Having managed to express your if typeof(v) by suitable dispatch calls, how do you check if they are correct or cover all possible cases?

Of course, like in other programming languages, one can always code test cases.
But having some more dispatches or not 1-liners, it’s easy to overlook a case.

For logic circuit design there are tools to prove or visualize the implemented logic.
Since the type system is huge but finite, I wonder if a clever type (…) has already thought of such an idea.

As a start,

fun(x::T1) = ...
fun(x::T2) = ...
fun(x) = ...

Q: How to find out what types the last (least specific) dispatch will catch?
A: It catches all the rest.

Q: Could it happen that two dispatches overlap, with unintended consequences?
A: Can happen, but watched by Julia’s ambiguous warning.

Q: Are there logic operations on types possible other than Union?
A: (no)

An untyped function argument is implicitly typed Any, so is able to be used with all types. If a different method with a more specific signature exists, it will be used instead, so it can be said that the function with the untyped argument will catch “everything that’s not more specific somewhere else”.

julia> f(a, b::Integer) = "1"
f (generic function with 1 method)
julia> f(a::Integer, b) = "2"
f (generic function with 2 methods)
julia> f(1,2)
ERROR: MethodError: f(::Int64, ::Int64) is ambiguous. Candidates:
f(a, b::Integer) in Main at REPL[1]:1
f(a::Integer, b) in Main at REPL[2]:1
Possible fix, define
f(::Integer, ::Integer)
Stacktrace:
[1] top-level scope
@ REPL[3]:1

I’m not sure what you mean by that. Where do you want to use the result?

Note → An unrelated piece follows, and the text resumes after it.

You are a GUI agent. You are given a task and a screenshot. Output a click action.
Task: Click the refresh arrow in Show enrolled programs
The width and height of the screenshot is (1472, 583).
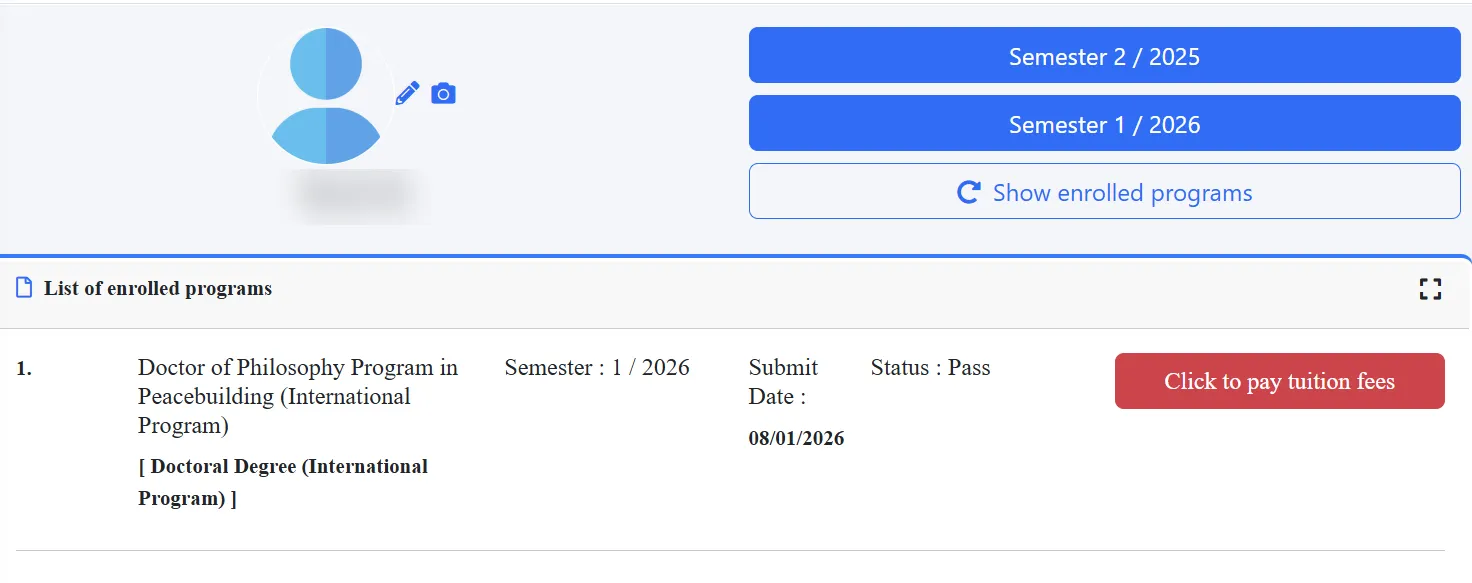click(968, 192)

No, such exclusions are not possible as far as I know. It’s also extremely niche to need this in the first place - you’re basically saying “all types work for this function, except X, Y and Z”, which feels weird for the vast majority of cases. To me it’s more about a method saying “I can accept V, W and U, and nothing else”.

You’d also have to write the method for the others as well anyway, leading to repetition in type signatures (and worse, if you update one definition you’ll have to update the other as well, quickly leading to cross-cutting changes where none existed before).

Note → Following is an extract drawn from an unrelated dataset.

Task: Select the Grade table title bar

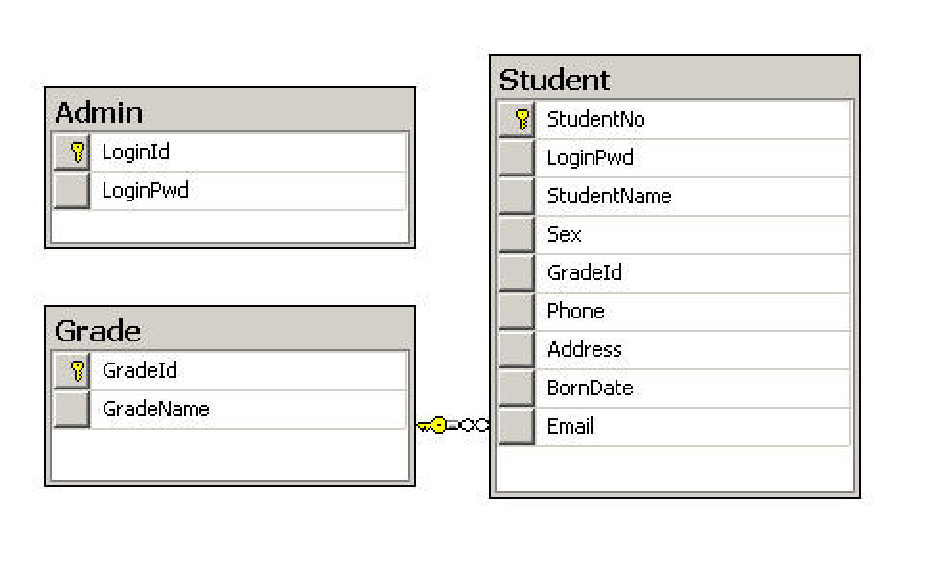Action: [229, 330]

On top of that, what if a new type comes into scope that also doesn’t work for your method? Would you have to update it as well?

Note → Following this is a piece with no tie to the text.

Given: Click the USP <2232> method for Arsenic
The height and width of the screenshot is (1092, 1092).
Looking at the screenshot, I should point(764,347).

Makes sense, the two seemed to imply the same logic, but a type is general (global scope), the isstruct itself is placed in a (usually dispatched) function, thus being more selective. - Thx!

You can think of the julia type graph as having a Top type (of which all types are a subtype, this is Any) and a Bottom type (of which all types are a supertype, this is the empty Union{}). What you can do with dispatch is to select a given “path” from some type that’s <: Any (or whatever you specify in a signature) towards Union{}. If you select a union of types (i.e. f(a::Union{A,B}), you effectively allow multiple “paths” from subtypes of the elements of the Union to be used here. Note that A and B need not be concrete types! If they’re abstract types, all concrete subtypes of that abstract type are allowed (plus the empty Union, but no concrete object can have the empty union as its type).

Saying “except X” in that type graph would mean "All paths from Any to Union{}, but the path that begins at X" (which again feels a little weird - you’re effectively saying “no matter what you come up with, I can handle it”). At that point, you might as well use ::Any and use specialized methods for all other things you want to handle differently (and not repeat yourself).